I took her advice, and checked through the whole thing, and found it to be very
obvious and simple._
> _I called up my sister in New York to thank her for getting me to sit down and
work through that paper by Lee and Yang at the Rochester Conference. After feeling
uncomfortable and behind, now I was in;_
> _Just then my sister calls from New York: "How about the 9 percent what's
happened?"
"I've just discovered that there's new data: 7 percent. . ." "Which way?"
"I'm trying to find out. I'll call you back."
I was so excited that I couldn't think. It's like when you're rushing for an airplane,
and you don't know whether you're late or not, and you just can't make it, when
somebody says, "It's daylight saving time!" Yes, but which way? You can't think in the
excitement._
> _During the conference I was staying with my sister in Syracuse. I brought the paper home and said to her, "I can't understand these things that Lee and Yang are saying. It's all so complicated." "No," she' said, "what you mean is not that you can't understand it, but that you didn't invent it. You didn't figure it out your own way, from hearing the clue. What you should do is imagine you're a student again, and take this paper upstairs, read every line of it, and check the equations. Then you'll understand it very easily." I took her advice, and checked through the whole thing, and found it to be very obvious and simple._
Can't help but think that has some relevance to programming.
I like to tell people that all learning is pain. It’s a sort of contrarianism that I picked up from Buddhism, I guess, where the first noble truth is that everything is pain.
A more careful restatement: we learn abstractions to organize experience, and we learn them only to the extent that they relieve a painful messiness in our experience. So the failure of the Haskell monad tutorial, to take one particular instance, is the failure of “look this was so hard for me that I must make it easy for others.” Let’s give pain relief before the problem sets in. Only problem is, “no pain no gain”: you needed to experience that messiness and confusion before your brain could find a way to understand the underlying principles and organize it. So someone reads your tutorial and has even less of a clear idea because they now pretend to an abstract knowledge which they do not have any concrete experiences to tie it to.
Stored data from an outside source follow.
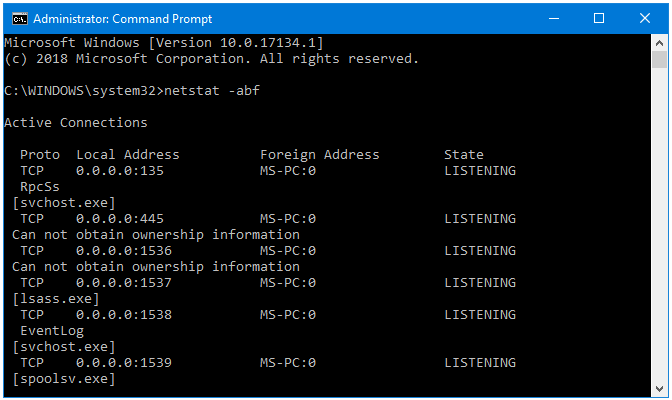This screenshot has width=672, height=400.
Task: Click the [spoolsv.exe] process line
Action: click(64, 379)
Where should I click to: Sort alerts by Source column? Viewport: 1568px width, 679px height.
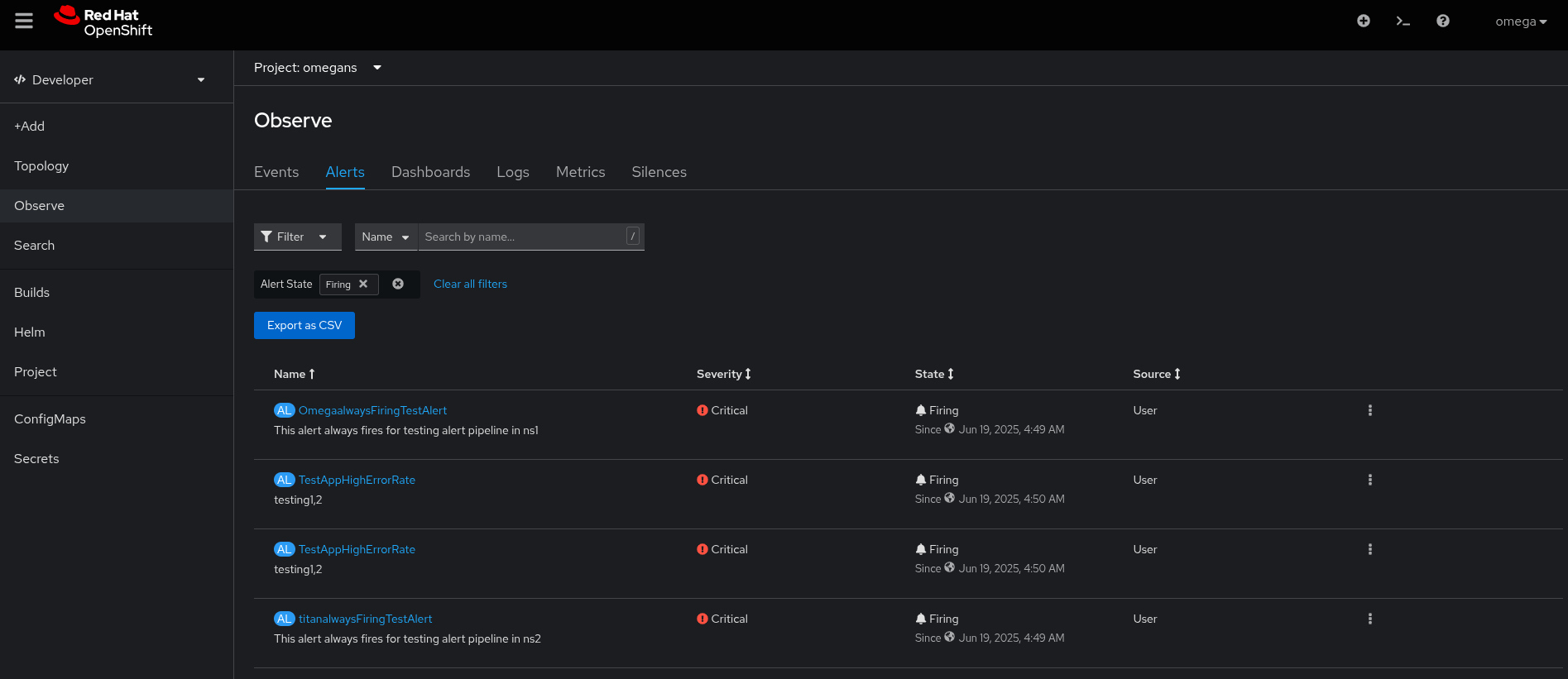tap(1157, 374)
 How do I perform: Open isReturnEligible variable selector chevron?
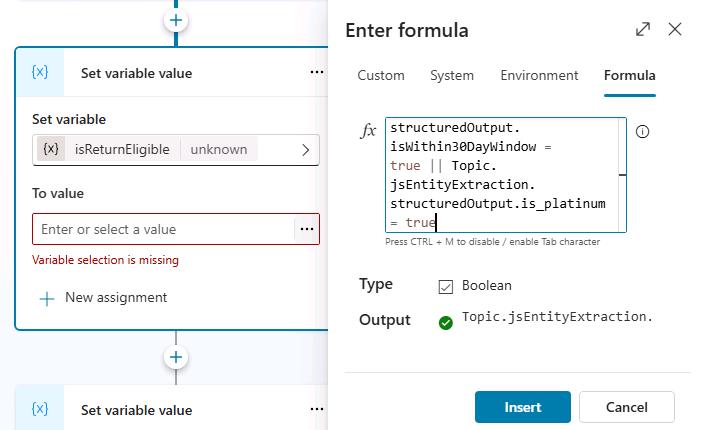tap(306, 150)
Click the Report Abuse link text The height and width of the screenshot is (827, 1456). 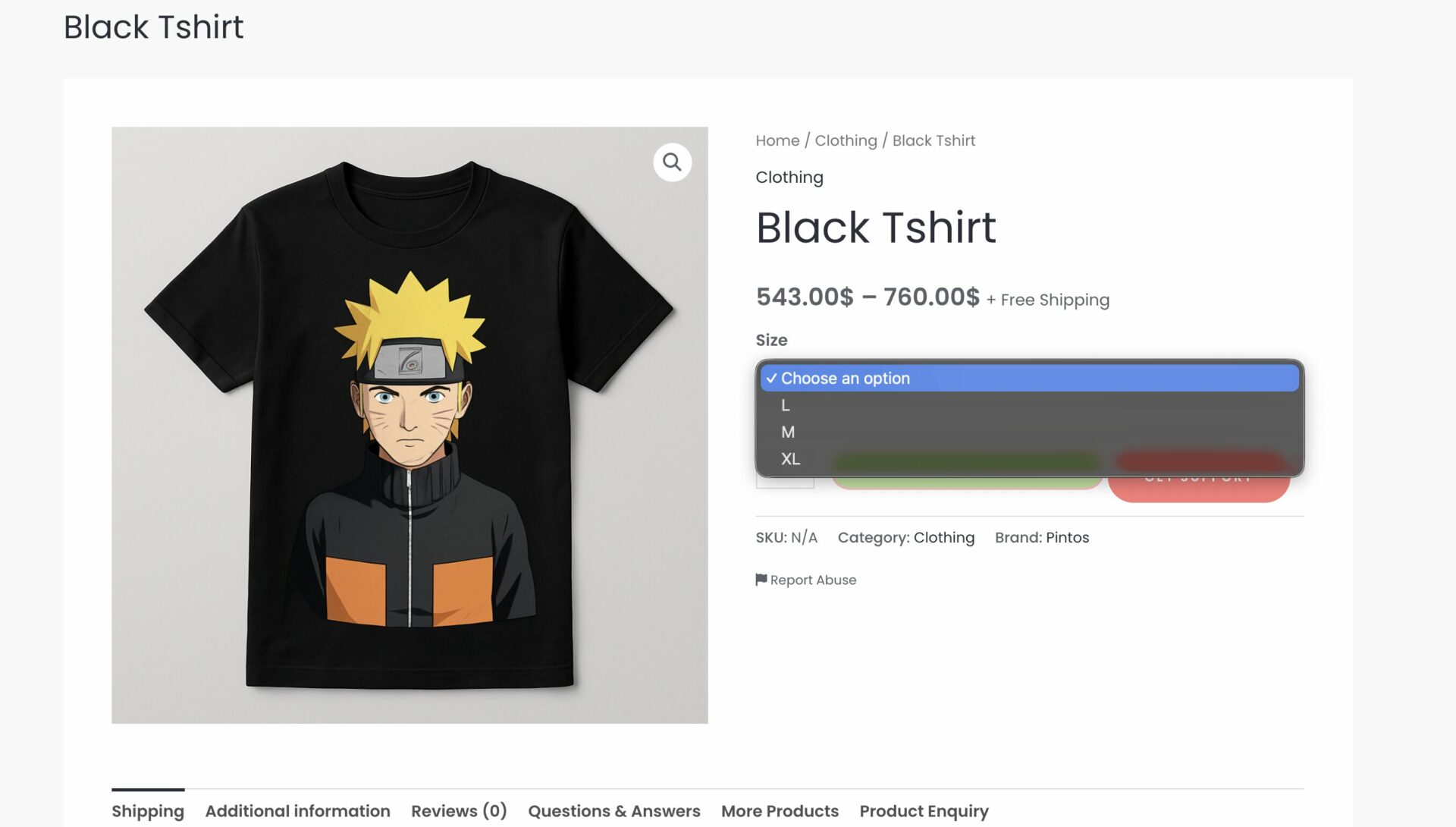pyautogui.click(x=813, y=580)
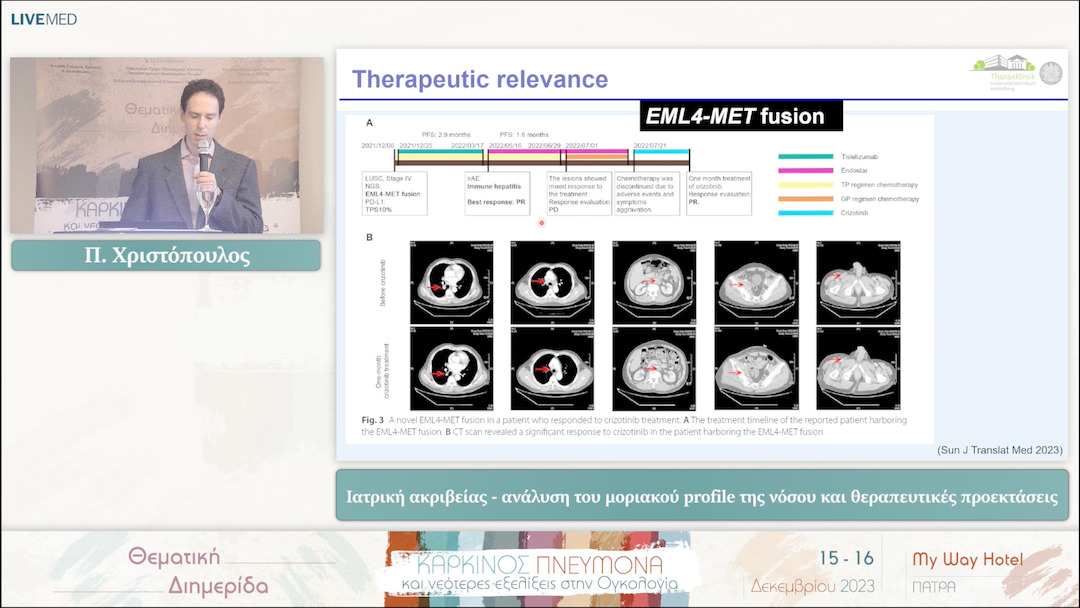Click the red laser pointer dot

coord(541,223)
Caveat: this is how my brain works but I cannot be sure about others’.
It's why some people rewrite perfectly good code - because they don't understand the "theory" of the program unless they work through it for themselves.
You can discourage this by writing code that doesn't just perform the required task, but also makes its theory clear to the reader.
That is true for me as well. Read a lot of things from Richard Feynman, even saw some videos / interviews with him. Never saw him mentioning her. Maybe just an oversight.
Same here. I guess in a way by not mentioning her a lot in public he was protecting her from only becoming known as "Richard Feynman's sister". That way you leave the room for the other person to emerge on her own terms.